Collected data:
◆ ◆ ◆
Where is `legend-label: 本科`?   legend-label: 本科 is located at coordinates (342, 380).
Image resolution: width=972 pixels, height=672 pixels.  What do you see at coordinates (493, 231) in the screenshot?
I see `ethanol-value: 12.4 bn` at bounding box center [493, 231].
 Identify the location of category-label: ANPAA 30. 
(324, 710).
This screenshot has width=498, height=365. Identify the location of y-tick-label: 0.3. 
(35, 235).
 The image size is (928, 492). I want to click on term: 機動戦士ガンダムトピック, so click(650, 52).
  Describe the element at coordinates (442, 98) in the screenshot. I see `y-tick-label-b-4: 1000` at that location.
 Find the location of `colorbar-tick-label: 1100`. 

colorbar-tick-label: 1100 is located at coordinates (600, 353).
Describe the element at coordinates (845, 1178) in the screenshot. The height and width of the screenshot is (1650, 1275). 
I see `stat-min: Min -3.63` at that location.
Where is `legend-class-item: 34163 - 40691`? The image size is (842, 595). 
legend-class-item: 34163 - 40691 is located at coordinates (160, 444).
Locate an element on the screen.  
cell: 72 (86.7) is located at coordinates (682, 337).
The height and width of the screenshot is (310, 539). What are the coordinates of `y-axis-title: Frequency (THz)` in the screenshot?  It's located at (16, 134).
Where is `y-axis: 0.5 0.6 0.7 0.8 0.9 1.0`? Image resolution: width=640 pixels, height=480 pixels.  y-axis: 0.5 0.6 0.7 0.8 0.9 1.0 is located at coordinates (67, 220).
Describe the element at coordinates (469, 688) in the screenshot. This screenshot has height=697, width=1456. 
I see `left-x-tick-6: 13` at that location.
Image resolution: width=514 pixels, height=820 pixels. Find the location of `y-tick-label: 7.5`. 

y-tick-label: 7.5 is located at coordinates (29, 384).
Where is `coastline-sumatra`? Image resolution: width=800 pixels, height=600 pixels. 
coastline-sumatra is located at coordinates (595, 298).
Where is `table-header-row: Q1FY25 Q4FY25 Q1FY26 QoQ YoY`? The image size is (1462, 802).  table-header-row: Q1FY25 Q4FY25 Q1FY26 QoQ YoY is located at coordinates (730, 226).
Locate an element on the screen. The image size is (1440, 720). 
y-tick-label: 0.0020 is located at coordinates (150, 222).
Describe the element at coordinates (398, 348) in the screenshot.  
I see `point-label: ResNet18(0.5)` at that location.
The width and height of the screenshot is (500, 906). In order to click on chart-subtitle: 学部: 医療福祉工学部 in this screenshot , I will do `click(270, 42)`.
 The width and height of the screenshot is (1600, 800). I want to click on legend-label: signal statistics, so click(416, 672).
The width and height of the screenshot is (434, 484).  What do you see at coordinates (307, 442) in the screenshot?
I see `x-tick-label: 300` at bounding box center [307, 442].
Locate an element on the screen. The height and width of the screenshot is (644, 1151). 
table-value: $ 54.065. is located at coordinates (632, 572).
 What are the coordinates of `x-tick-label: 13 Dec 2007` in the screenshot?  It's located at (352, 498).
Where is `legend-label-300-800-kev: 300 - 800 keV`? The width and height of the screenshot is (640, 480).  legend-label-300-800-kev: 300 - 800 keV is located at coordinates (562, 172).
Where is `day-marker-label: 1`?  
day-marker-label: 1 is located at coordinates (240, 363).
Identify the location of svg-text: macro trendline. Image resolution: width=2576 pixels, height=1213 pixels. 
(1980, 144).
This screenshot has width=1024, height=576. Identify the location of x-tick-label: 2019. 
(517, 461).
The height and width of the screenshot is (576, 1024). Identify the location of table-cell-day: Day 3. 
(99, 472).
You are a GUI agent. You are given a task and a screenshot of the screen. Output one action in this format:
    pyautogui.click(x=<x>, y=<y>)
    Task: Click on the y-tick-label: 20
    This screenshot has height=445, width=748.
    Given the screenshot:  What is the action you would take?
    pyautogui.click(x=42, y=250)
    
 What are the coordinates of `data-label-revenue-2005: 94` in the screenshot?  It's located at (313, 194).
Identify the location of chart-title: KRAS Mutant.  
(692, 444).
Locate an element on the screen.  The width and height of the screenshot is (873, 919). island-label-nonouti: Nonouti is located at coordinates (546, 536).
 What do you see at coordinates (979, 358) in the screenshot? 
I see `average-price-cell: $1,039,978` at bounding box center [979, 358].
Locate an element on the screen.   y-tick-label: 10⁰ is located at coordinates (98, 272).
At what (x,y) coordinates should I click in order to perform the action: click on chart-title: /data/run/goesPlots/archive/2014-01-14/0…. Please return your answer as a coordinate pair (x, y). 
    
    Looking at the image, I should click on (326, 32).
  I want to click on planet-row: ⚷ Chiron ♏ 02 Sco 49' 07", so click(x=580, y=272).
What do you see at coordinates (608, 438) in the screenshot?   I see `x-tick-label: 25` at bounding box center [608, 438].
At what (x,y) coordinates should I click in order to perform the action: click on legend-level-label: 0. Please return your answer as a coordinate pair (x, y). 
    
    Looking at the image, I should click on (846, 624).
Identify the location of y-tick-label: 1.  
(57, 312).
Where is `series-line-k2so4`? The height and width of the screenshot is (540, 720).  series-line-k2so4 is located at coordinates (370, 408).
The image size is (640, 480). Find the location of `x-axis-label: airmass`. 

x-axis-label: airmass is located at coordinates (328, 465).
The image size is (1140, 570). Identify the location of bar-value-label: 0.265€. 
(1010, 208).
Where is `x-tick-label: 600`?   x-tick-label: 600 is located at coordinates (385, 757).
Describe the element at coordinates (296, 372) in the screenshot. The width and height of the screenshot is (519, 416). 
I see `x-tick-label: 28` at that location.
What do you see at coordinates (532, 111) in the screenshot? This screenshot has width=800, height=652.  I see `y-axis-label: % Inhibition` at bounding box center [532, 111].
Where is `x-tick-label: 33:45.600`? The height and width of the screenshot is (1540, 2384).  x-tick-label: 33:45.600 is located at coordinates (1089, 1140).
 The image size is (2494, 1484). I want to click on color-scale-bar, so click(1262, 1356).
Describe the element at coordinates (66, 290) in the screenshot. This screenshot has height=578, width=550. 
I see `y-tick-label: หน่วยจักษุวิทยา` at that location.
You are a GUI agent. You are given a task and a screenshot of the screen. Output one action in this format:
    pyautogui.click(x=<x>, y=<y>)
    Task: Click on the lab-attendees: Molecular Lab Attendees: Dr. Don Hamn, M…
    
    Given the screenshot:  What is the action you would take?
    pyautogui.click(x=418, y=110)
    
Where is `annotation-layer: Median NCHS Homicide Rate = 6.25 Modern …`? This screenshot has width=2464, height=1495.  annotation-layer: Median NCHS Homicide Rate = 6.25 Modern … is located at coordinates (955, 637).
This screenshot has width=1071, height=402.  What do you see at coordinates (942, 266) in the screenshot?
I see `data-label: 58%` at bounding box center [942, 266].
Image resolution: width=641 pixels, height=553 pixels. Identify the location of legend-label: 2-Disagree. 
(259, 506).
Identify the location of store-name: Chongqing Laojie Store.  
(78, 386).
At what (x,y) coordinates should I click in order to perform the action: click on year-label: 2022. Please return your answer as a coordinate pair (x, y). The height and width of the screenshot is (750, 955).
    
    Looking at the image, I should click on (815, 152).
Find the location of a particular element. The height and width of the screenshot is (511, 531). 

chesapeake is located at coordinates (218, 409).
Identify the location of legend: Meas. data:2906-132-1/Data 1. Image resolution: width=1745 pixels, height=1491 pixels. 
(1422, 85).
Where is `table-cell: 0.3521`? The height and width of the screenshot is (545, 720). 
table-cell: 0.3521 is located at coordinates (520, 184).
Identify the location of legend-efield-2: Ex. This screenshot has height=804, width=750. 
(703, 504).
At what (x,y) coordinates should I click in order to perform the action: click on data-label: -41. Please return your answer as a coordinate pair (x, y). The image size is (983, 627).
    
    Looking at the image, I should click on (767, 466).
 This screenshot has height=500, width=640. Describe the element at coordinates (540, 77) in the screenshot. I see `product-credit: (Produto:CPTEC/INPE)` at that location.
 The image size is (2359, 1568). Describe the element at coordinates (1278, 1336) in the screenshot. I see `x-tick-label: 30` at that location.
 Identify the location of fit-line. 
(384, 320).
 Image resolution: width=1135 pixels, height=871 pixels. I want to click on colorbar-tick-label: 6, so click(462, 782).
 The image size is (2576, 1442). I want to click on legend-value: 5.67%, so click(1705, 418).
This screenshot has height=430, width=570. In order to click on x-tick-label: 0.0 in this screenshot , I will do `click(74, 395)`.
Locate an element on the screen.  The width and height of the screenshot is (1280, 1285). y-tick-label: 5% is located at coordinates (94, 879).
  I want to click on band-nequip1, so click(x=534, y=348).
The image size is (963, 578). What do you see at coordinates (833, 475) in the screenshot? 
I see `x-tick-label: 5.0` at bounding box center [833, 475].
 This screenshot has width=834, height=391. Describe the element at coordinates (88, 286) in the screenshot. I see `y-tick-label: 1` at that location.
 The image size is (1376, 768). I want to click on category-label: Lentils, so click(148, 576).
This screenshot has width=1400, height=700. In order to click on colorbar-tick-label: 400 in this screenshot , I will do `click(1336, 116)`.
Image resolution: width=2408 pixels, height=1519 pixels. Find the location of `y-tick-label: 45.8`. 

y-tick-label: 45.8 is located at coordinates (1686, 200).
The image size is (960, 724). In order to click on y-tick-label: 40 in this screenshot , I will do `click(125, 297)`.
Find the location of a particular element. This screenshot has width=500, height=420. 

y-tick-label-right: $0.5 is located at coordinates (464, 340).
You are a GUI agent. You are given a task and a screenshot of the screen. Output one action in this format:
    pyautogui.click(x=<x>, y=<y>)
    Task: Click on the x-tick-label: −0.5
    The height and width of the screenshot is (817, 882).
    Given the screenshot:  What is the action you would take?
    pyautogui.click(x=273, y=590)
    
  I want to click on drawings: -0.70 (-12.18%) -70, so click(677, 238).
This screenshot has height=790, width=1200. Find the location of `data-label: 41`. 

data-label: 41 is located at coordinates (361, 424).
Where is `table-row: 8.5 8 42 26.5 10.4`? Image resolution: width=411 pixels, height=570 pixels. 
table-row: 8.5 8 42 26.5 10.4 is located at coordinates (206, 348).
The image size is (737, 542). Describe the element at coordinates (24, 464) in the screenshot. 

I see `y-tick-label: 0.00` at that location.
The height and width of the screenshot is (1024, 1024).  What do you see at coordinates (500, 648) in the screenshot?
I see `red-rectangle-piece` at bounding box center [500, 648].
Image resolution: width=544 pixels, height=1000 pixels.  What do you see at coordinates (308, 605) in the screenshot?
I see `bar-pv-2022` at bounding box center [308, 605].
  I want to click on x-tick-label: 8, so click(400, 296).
◆ ◆ ◆
WHAT TO WORK ON -> Output as a JSON list of strings the lines of the records starting at the line containing "Image resolution: width=544" and ending at the end of the records, one string per line and blank lines omitted.

ANSWER BOX ->
[
  "Image resolution: width=544 pixels, height=1000 pixels.  What do you see at coordinates (308, 605) in the screenshot?",
  "I see `bar-pv-2022` at bounding box center [308, 605].",
  "  I want to click on x-tick-label: 8, so click(400, 296)."
]